- **WORK REQUEST**
Pictures are not part of the answer. Write out exactly the lines from the one containing "Select the サーバー構造 row label" through the end of the material below.
-------- RECORD SET
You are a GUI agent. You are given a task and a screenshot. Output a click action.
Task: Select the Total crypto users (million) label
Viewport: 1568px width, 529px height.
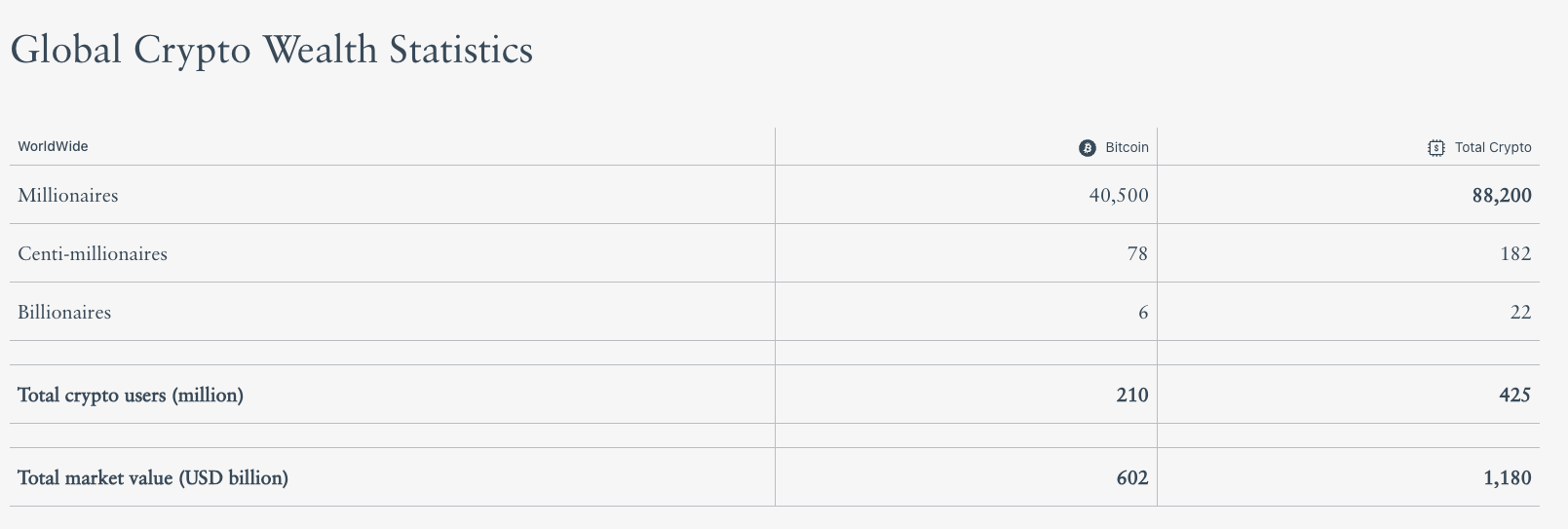131,396
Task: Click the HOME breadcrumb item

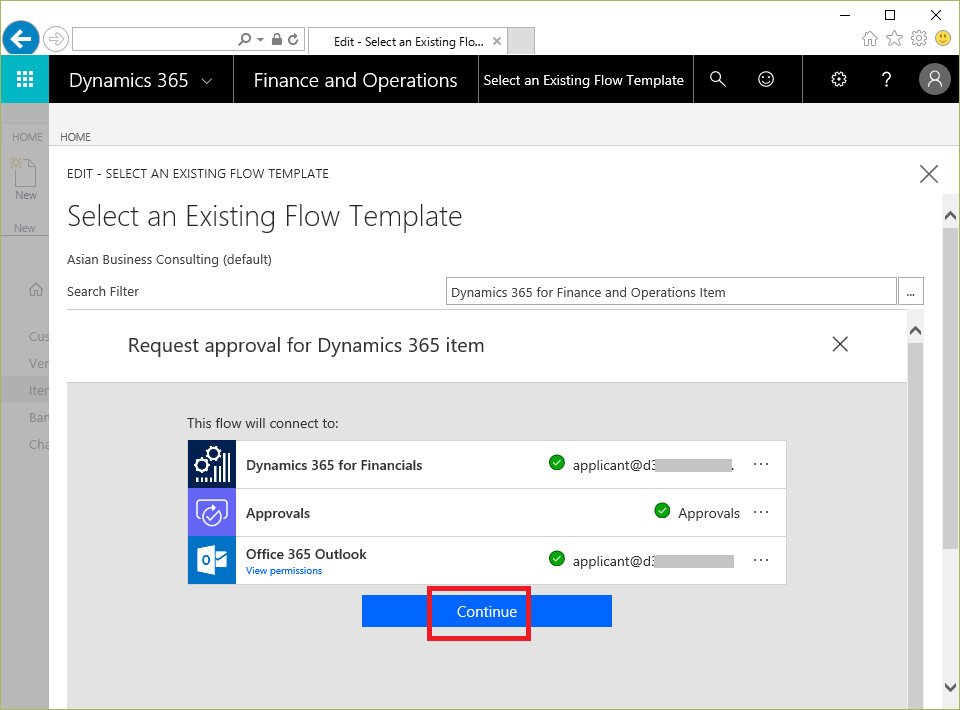Action: (75, 137)
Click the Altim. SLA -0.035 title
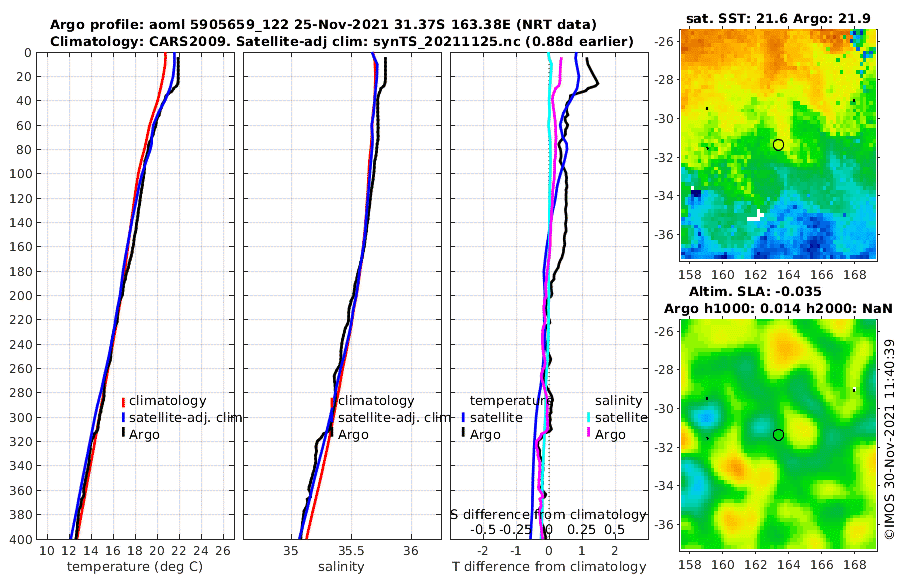 point(755,291)
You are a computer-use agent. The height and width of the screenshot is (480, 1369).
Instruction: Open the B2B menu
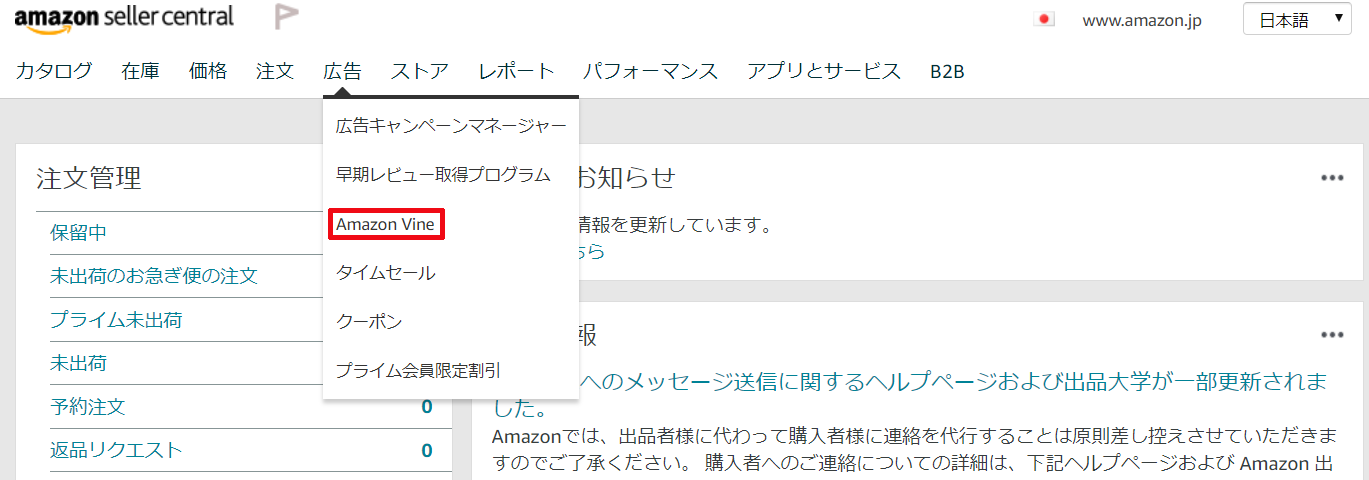pos(947,71)
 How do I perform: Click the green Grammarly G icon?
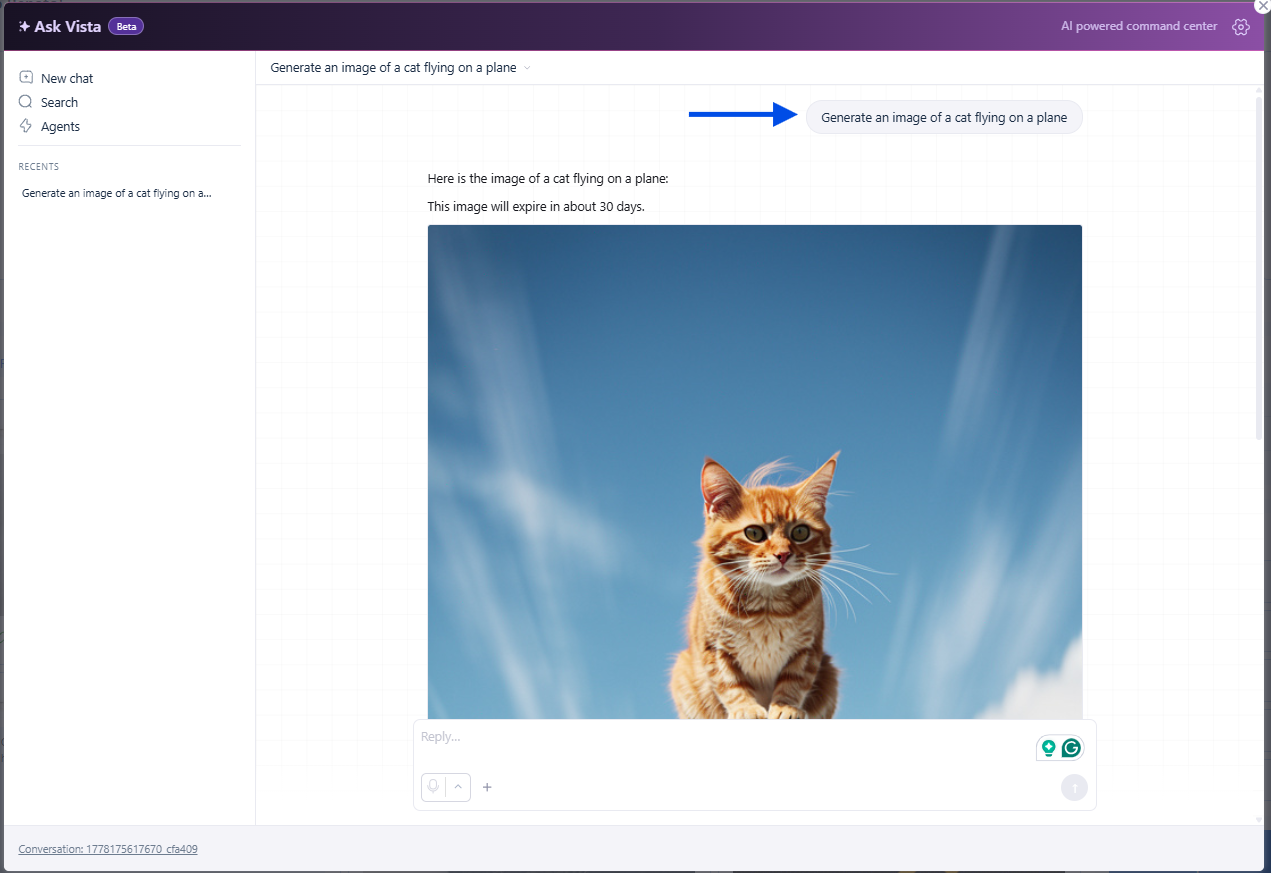[x=1071, y=748]

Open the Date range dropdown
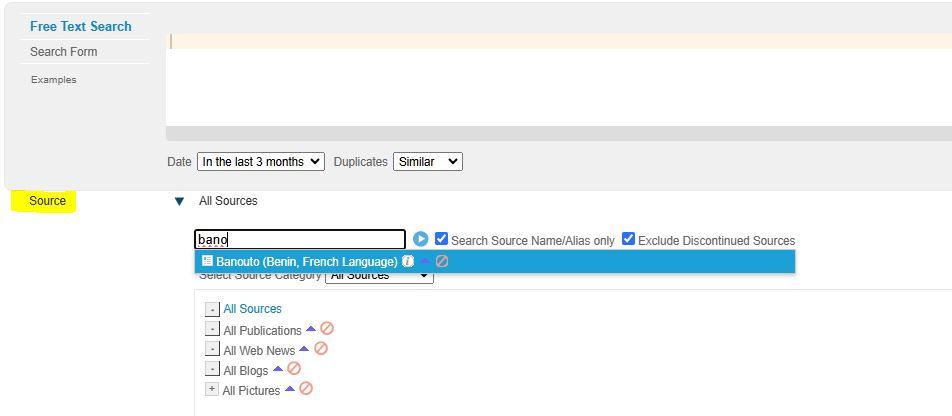260,161
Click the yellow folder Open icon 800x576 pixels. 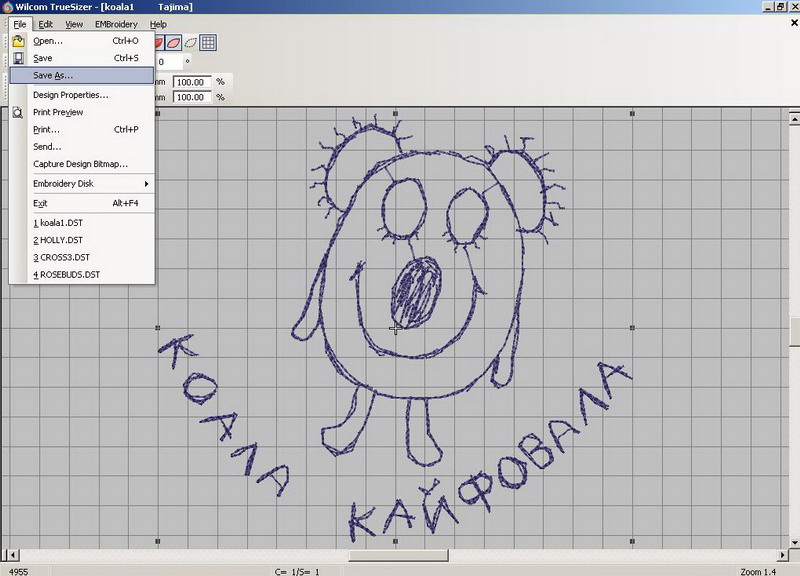pyautogui.click(x=18, y=41)
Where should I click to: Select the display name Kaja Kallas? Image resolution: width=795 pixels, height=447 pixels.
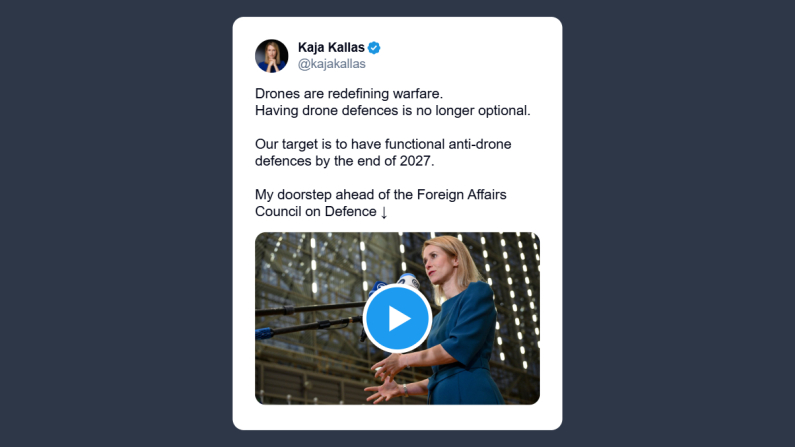pyautogui.click(x=331, y=47)
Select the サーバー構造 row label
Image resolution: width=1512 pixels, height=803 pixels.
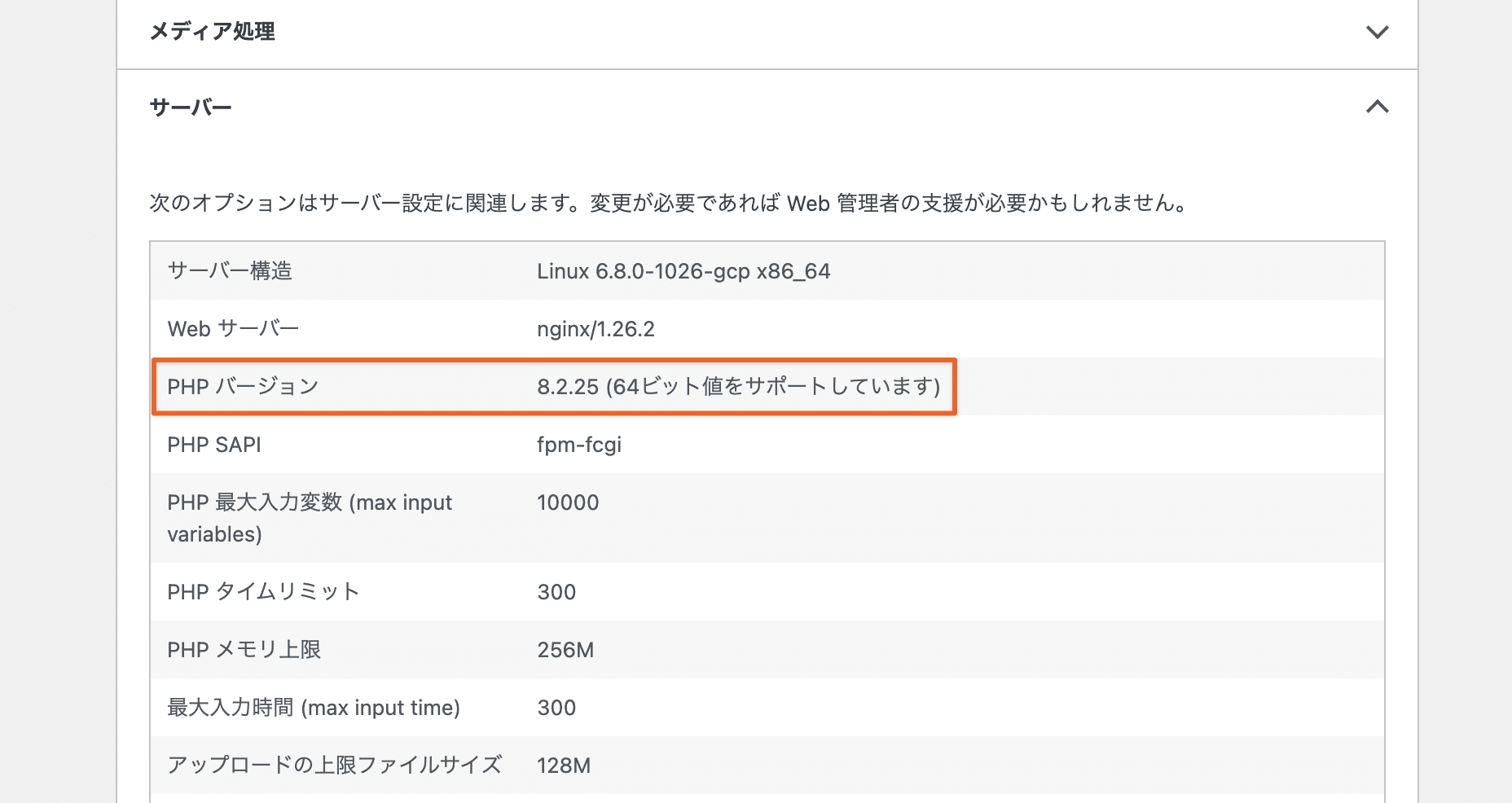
----------------
- **RESULT FOR THIS EXERCISE**
Select the サーバー構造 row label
Image resolution: width=1512 pixels, height=803 pixels.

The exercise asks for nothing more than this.